C.1から少し離れた岩棚の直下の僅かな平坦地で一息入れる


まだ暗いC.1はひっそりと静まりかえっていた


C.1とB.Cの間から見たアマ・ダブラム


C.1とB.Cの間から見たヌンブール(奥)とコンデ・リ(手前)


C.1とB.Cの間から見たカンテガ(中央)とタムセルク(左)


C.1とB.Cの間から見たアマ・ダブラム


C.1とB.Cの間から見たタウツェ


C.1とB.Cの間から見たチョ・オユー(左)とギャチュン・カン(右)


C.1とB.Cの間から見たアマ・ダブラム


予想よりもだいぶ早く、9時ちょうどにB.Cに着いた


   すぐに朝食が用意され、凍ったオキシフルをお湯で溶かして傷口につけた。 幸い外傷は骨には達していないように見えて安堵した。 食事の途中でヘリの到着まであと30分だと聞かされ、急いで個人用テントの中の荷物をダッフルバックに詰め込む。 幸か不幸かヘリは予定よりも10分ほど早くB.Cの上空に現れたので、ここで別れるウォンチューやキッチンスタッフに慌ただしくアンサミットボーナスとチップを手渡し、倉岡さんとゲルと3人でヘリに飛び乗った。 ヘリはカトマンドゥに直行するとばかり思っていたが、僅か10分足らずのフライトでルクラの空港に降り立った。 今日は天気が良いので、空港では飛行機・ヘリともフル稼働で5分から10分おきに離発着していたが、私達のヘリは臨時便なので2時間ほど待たされることになった。

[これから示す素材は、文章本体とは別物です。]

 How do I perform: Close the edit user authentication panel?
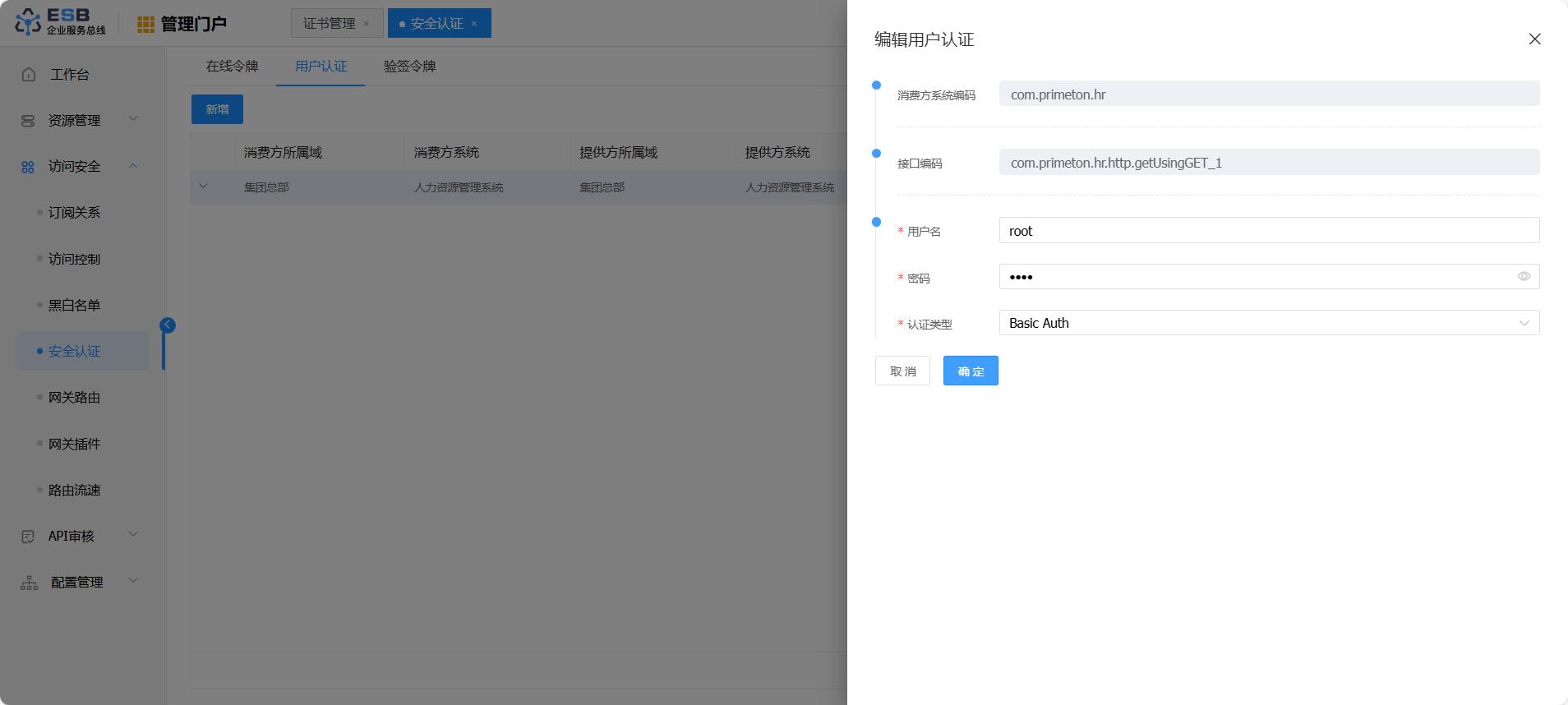click(x=1534, y=39)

   ルクラを飛び立ったヘリは幾重にも重なる山並を舐めるように低空で飛び、飛行機とほぼ同じ所要時間の40分でカトマンドゥの空港のヘリポートに降り立った。 意外にもヘリポートには救急車が待機しており、サイレンを鳴らしながら20分ほど走って病院に着いた。 後で分かったが、この病院は外国人の旅行者専用で、地元の人は利用していないということだった。 問診の後のレントゲン撮影で、右手の人差し指の真ん中の骨が粉砕骨折していることが分かった。 C.1からの下りで転んで左手の薬指が曲がっていた倉岡さんもレントゲン撮影を受けたところ、意外にも剥離骨折していることが分かった。 整形外科の専門医が夜に来るということで、治療費の支払いを兼ねてまた夜に病院に行くことになった。


B.Cから倉岡さんとゲルと3人でヘリに飛び乗る


ヘリはカトマンドゥではなく、僅か10分足らずのフライトでルクラの空港に降り立った


ルクラの空港のヘリポート


ルクラの空港からカトマンドゥの空港ヘ


ヘリの機上から見たカトマンドゥ


カトマンドゥの空港のヘリポートには救急車が待機していた


カトマンドゥの外国人の旅行者専用の病院


レントゲン撮影で右手の人差し指の真ん中の骨が粉砕骨折していることが分かった


私の右手と倉岡さんの左手


   タクシーでホテル『シャングリラ』に戻り、片手で久々にシャワーを浴びて一息つく。 エージェントの社長のスバシに航空券の変更の手続きを依頼し、ホテルの斜向かいのベトナム料理店で倉岡さんと傷を舐め合いながらささやかな打ち上げを行う。 夕食後に倉岡さんとタクシーで病院に向かい、整形外科の専門医から骨折の状態について詳細な説明を受けたところ、二人とも帰国後すぐに手術をした方が良いということだった。 治療費は総額で354ドル(邦貨で約40,000円)と予想以上に高額だった。